Peter Tait, ancien directeur d’école primaire, dénonce les problèmes mentaux croissants des jeunes
Toutes ces choses ont leur poids, mais selon Peter Tait il est permis d’avancer que « la focalisation sur le QI plutôt que sur le QE (quotient émotionnel) et le bien-être, ainsi que l’effondrement de la famille, sont des éléments qui ont porté évidemment atteint la confiance des enfants et qui les ont laissés dépourvus des ressources intérieures pour faire face ».
A lire cela, on comprend que ce n’est pas tant le problème qui est causé ou aggravé par l’école, que son aggravation par manque de ressources et de soutien que l’école pourrait apporter.

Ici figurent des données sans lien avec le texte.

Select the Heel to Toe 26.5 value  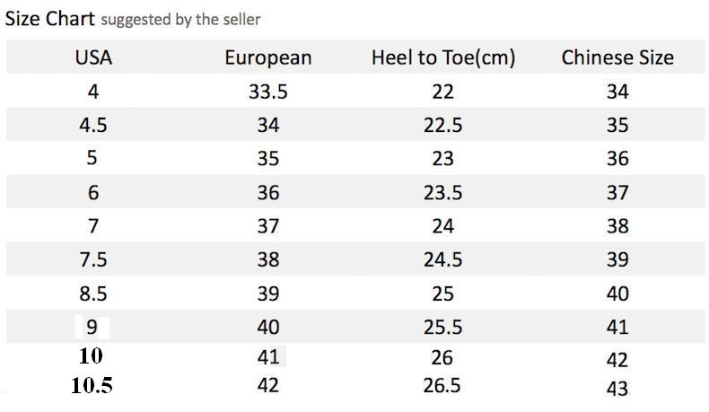click(x=442, y=386)
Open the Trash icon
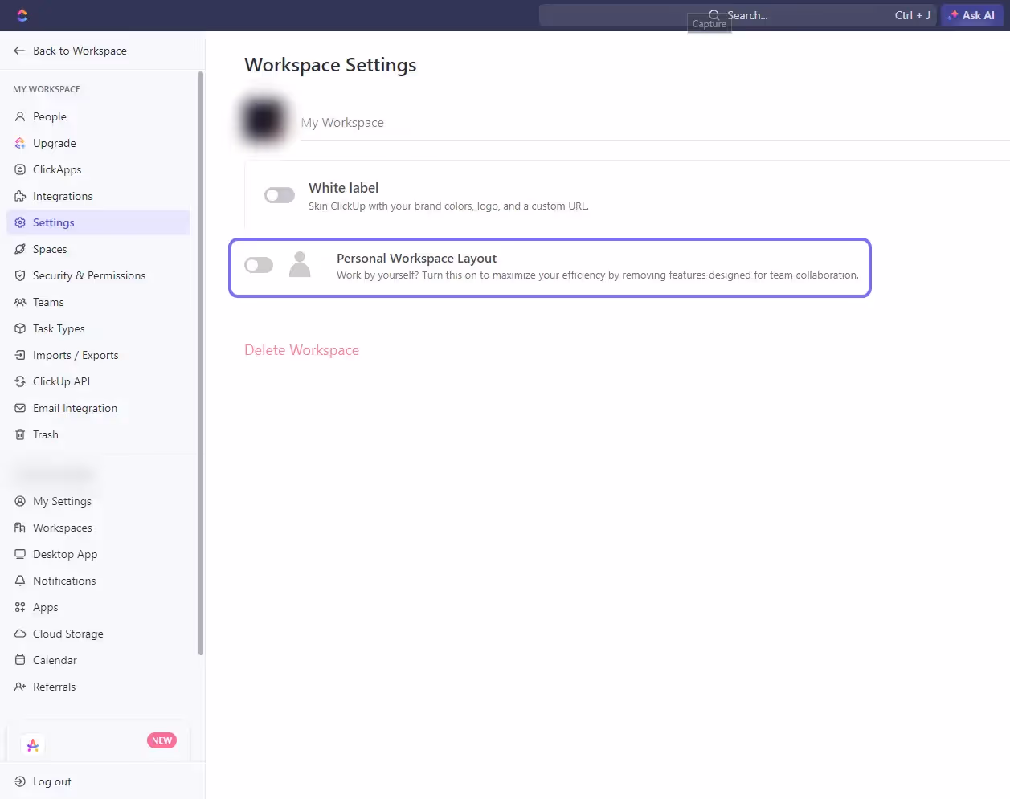Viewport: 1010px width, 799px height. pyautogui.click(x=18, y=434)
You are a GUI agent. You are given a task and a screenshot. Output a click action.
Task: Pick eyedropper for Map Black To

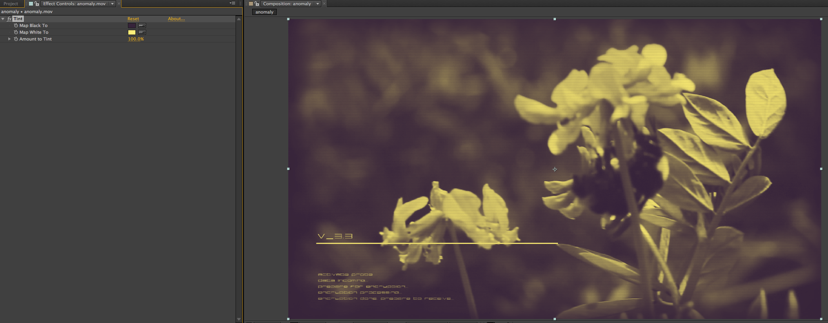tap(142, 25)
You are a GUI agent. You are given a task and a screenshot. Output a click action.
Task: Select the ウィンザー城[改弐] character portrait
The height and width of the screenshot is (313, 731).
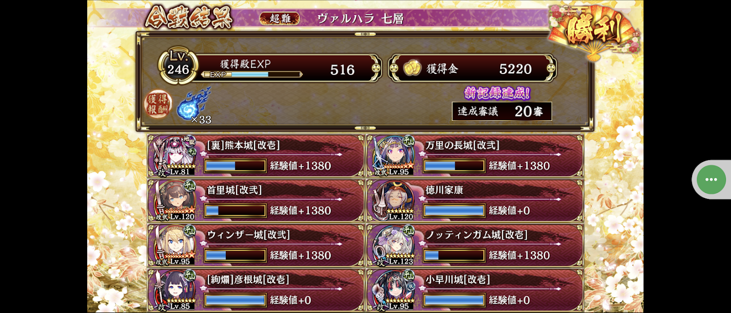pyautogui.click(x=176, y=246)
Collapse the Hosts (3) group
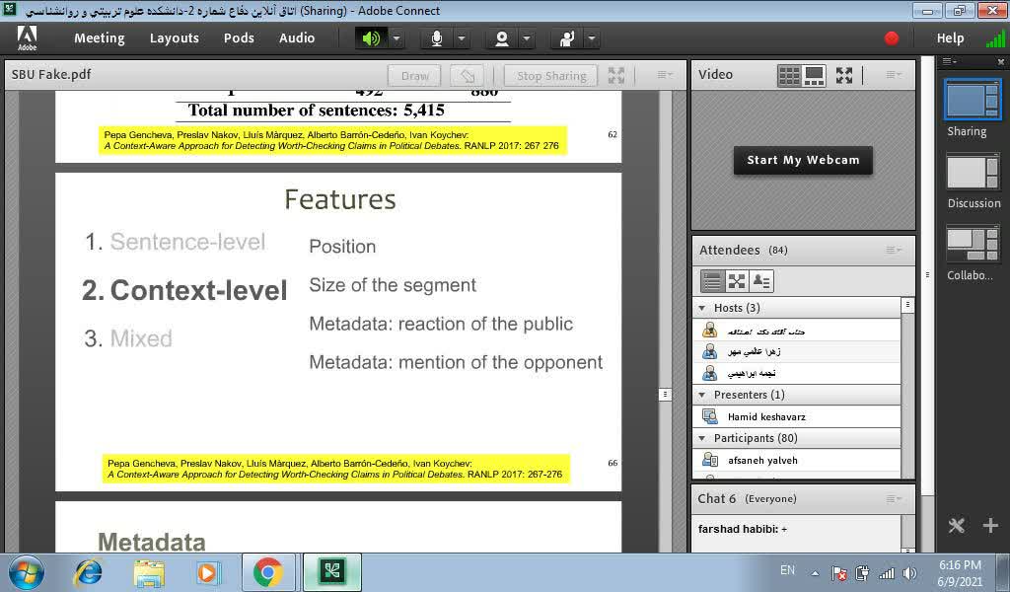 coord(702,308)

Et c’est intéressant : la « destruction de la famille » devrait-elle donc être compensée par l’école ? C’est une socialisation de la solution, sinon du problème… Une manière de dire que si l’école peut et doit viser l’excellence académique, elle est aussi chargée de développée des vertus et la « résilience » humaines.
Au Royaume-Uni, les écoles n’arrivent pas à juguler les problèmes de santé mentale des jeunes
Certes Peter Tait parle de l’ambiance de concours et du stress causé par les examens d’entrée dans les meilleurs établissements – souvent très coûteux – du Royaume-Uni, un problème que la France connaît aussi quoique dans une moindre mesure. Il encourage les écoles à reconnaître que « ce ne sont pas la compétition et le travail assidu qui provoquent des problèmes de stress et de santé mentale parmi leurs élèves, mais plutôt la peur et l’anxiété ». Et il accuse celles qui ont joué, inconsciemment peut-être, sur la peur de l’échec pour améliorer les performances de leurs élèves.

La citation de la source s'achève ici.